• _Exercise details_
Beginning at the line that contains "Task: Choose the Chips $ Salsa menu item", write out every line down to the end of the records, with both ends kept and nothing added.

• _Available records_
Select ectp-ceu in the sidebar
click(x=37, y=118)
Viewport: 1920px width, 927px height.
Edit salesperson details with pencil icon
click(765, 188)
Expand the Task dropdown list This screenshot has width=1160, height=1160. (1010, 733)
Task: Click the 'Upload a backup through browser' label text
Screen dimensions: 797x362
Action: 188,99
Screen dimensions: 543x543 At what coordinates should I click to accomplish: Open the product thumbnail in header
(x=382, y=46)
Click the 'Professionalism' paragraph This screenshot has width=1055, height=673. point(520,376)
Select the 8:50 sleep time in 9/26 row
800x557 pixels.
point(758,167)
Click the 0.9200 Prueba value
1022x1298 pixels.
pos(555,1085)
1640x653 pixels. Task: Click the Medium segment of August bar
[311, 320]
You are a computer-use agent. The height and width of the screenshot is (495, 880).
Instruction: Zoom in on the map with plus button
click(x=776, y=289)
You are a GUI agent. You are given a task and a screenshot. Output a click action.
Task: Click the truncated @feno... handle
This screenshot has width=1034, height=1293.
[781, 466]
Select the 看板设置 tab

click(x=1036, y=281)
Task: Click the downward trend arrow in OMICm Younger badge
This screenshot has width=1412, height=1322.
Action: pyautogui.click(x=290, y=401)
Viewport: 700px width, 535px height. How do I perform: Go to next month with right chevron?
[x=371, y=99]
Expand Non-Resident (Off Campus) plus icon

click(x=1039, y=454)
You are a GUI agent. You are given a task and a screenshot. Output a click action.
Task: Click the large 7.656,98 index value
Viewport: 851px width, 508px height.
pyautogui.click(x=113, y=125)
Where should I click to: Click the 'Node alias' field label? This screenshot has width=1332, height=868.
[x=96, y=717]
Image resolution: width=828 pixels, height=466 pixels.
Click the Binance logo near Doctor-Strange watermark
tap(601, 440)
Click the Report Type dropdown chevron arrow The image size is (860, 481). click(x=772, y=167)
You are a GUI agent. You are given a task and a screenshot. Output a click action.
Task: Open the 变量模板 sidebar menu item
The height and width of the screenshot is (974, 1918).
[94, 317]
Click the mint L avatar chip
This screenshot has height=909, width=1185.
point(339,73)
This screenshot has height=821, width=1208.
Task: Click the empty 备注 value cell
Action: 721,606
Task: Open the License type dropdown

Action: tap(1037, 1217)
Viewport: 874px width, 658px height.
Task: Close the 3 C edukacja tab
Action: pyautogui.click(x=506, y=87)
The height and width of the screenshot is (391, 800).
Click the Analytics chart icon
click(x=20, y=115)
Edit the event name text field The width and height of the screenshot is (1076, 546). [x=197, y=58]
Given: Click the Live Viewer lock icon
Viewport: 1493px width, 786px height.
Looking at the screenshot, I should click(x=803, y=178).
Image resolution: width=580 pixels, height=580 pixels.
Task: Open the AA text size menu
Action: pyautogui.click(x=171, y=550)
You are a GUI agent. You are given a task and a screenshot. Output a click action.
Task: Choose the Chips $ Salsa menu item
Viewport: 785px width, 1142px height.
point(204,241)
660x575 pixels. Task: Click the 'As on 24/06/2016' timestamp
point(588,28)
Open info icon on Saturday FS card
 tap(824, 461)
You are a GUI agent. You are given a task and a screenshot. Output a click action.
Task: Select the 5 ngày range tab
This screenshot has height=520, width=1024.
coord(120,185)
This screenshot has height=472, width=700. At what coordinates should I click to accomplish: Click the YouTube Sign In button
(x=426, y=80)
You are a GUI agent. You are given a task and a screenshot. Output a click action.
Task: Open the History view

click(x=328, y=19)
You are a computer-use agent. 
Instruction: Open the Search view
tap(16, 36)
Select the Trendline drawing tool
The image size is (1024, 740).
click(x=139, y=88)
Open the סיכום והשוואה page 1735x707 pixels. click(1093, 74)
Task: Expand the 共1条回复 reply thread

• _Exercise result_
Task: Choose the Chips $ Salsa menu item
Viewport: 785px width, 1142px height.
point(204,241)
660x575 pixels. Task: Click the 'As on 24/06/2016' timestamp
point(588,28)
Open info icon on Saturday FS card
 tap(824, 461)
You are a GUI agent. You are given a task and a screenshot. Output a click action.
Task: Select the 5 ngày range tab
This screenshot has height=520, width=1024.
coord(120,185)
This screenshot has height=472, width=700. At what coordinates should I click to accomplish: Click the YouTube Sign In button
(x=426, y=80)
You are a GUI agent. You are given a task and a screenshot. Output a click action.
Task: Open the History view

click(x=328, y=19)
You are a computer-use agent. 
Instruction: Open the Search view
tap(16, 36)
Select the Trendline drawing tool
The image size is (1024, 740).
click(x=139, y=88)
Open the סיכום והשוואה page 1735x707 pixels. click(1093, 74)
Task: Expand the 共1条回复 reply thread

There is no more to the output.